* **Daftar Tugas**
1 – Tolong tuliskan kembali bagian siaran pers FOINI mulai dari "YAPPIKA, PATTIRO, ICW, IPC, TII, Seknas" sampai dengan "maju dalam berdemokrasi.".
2 – Menurut siaran pers FOINI, antusiasme warga dalam Pilpres kali ini lebih tinggi daripada pemilu yang mana?
3 – Lanjutkan siaran pers FOINI setelah kalimat terakhir yang ditampilkan.

* **Teks Bacaan**
——————————

SIARAN PERS FOINI | Buka Informasi Pelaksanaan Quick Count Pilpres

FOINI (Freedom Of Information Network Indonesia)

YAPPIKA, PATTIRO, ICW, IPC, TII, Seknas FITRA, ICEL, IBC, MediaLink, Perludem, IBC, PSHK, SBMI, Koak Lampung, PATTIRO Serang, PATTIRO Banten, Perkumpulan INISIATIF, PATTIRO Semarang, KRPK Blitar, Sloka Institute, SOMASI NTB, Laskar Batang, PIAR NTT, KOPEL Makassar, SKPKC Papua, Mata Aceh, GerAk Aceh, JARI KalTeng, KH2Institute, PUSAKO Unand, FITRA Riau, LPI PBJ, Institute Tifa Damai Maluku, Perkumpulan IDEA Yogyakarta

Jakarta, 11 Juli 2014

Indonesia telah melalui tahap penting dalam perkembangan demokrasi.  Jutaan warga telah menggunakan hak pilihnya untuk menentukan Presiden dan Wakil Presiden baru. Antusiasme warga begitu tinggi dalam Pemilihan Presiden dan Wakil Presiden (Pilpres) kali ini bahkan lebih tinggi dari pemilu legislatif bulan April yang lalu. Ini menunjukkan bahwa Indonesia semakin maju dalam berdemokrasi.

——————————

* **Bagian Data**
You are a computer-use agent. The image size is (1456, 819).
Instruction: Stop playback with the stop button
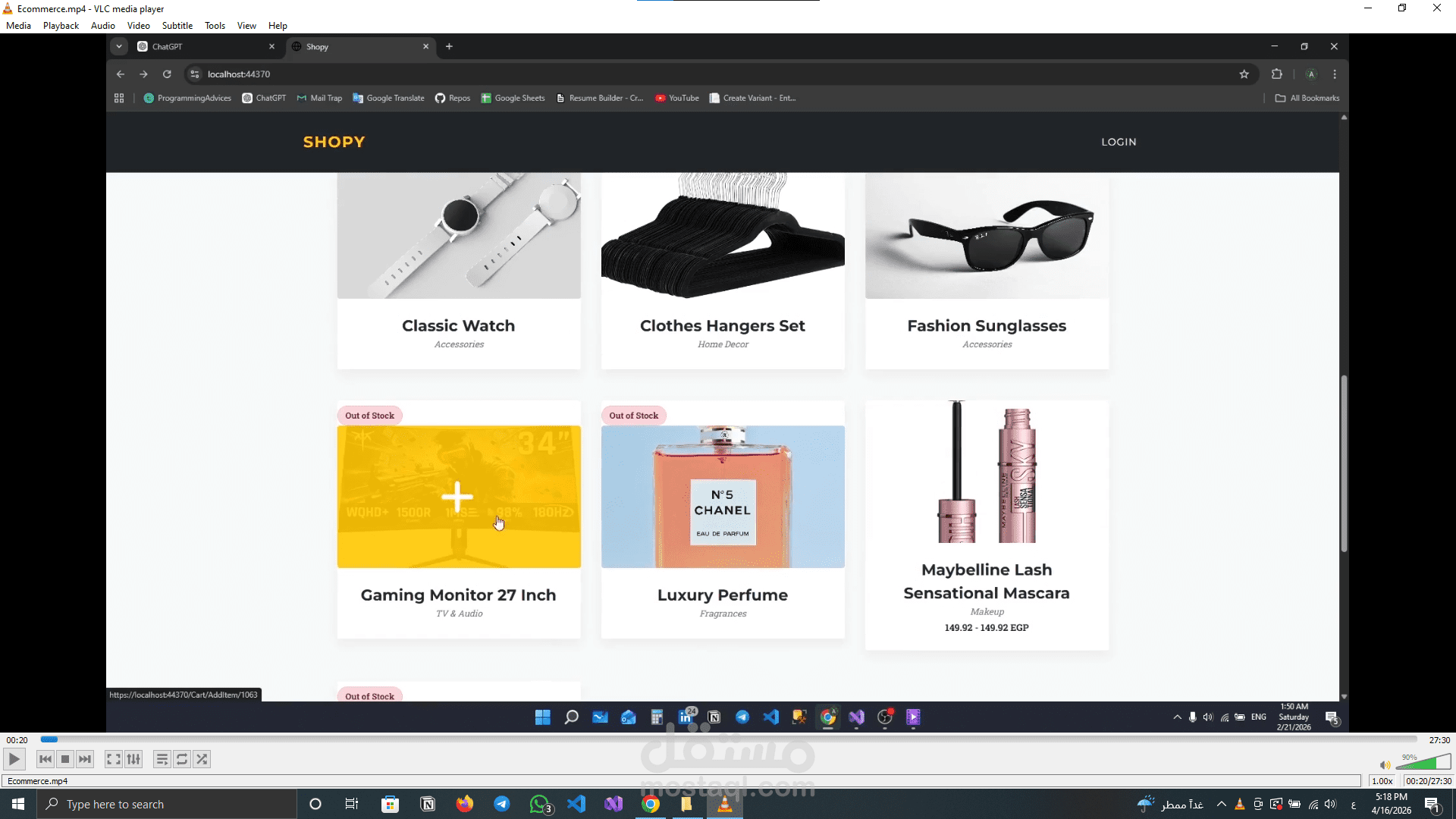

——————————

* **Hasil Latihan**
1 –
YAPPIKA, PATTIRO, ICW, IPC, TII, Seknas FITRA, ICEL, IBC, MediaLink, Perludem, IBC, PSHK, SBMI, Koak Lampung, PATTIRO Serang, PATTIRO Banten, Perkumpulan INISIATIF, PATTIRO Semarang, KRPK Blitar, Sloka Institute, SOMASI NTB, Laskar Batang, PIAR NTT, KOPEL Makassar, SKPKC Papua, Mata Aceh, GerAk Aceh, JARI KalTeng, KH2Institute, PUSAKO Unand, FITRA Riau, LPI PBJ, Institute Tifa Damai Maluku, Perkumpulan IDEA Yogyakarta

Jakarta, 11 Juli 2014

Indonesia telah melalui tahap penting dalam perkembangan demokrasi.  Jutaan warga telah menggunakan hak pilihnya untuk menentukan Presiden dan Wakil Presiden baru. Antusiasme warga begitu tinggi dalam Pemilihan Presiden dan Wakil Presiden (Pilpres) kali ini bahkan lebih tinggi dari pemilu legislatif bulan April yang lalu. Ini menunjukkan bahwa Indonesia semakin maju dalam berdemokrasi.

2 – Pemilu legislatif bulan April yang lalu.

3 –
Sayangnya, kegembiraan warga dalam pesta demokrasi ini terganggu oleh adanya polemik hasil perhitungan cepat (Quick Count) oleh berbagai lembaga survei. Di mana delapan (8) lembaga survei memenangkan pasangan nomor urut 2 (dua): Jokowi-Jusuf Kalla. Delapan (8) lembaga survey tersebut adalah: Litbang Kompas, RRI, SMRC, CSIS-Cyrus, LSI, IPI, Poltracking Institute, Populi Center. Sementara empat (4) lembaga survei lain memenangkan pasangan nomor urut 1 (satu): Prabowo-Hatta. Empat lembaga survey tersebut adalah: Puskaptis, JSI, LSN, IRC. Perbedaan hasil perhitungan cepat ini membawa dampak serius. Kedua pasangan calon saling mendeklarasikan kemenangan dan masyarakat menjadi bingung karena situasi ini.

Polemik hasil perhitungan cepat ini jika tidak segera disikapi akan memicu konflik horizontal. Masing-masing pasangan calon bukan tidak mungkin dapat memobilisasi pendukung untuk mempertahankan klaim kemenangan.
Berdasarkan pasal 1 ayat (3) UU 14/2008 tentang keterbukaan informasi publik (KIP), FOINI memandang bahwa Lembaga Survey  termasuk badan publik yang harus mematuhi ketentuan yang diatur dalam UU KIP. salah satunya memberikan informasi yang akurat, benar, dan TIDAK MENYESATKAN.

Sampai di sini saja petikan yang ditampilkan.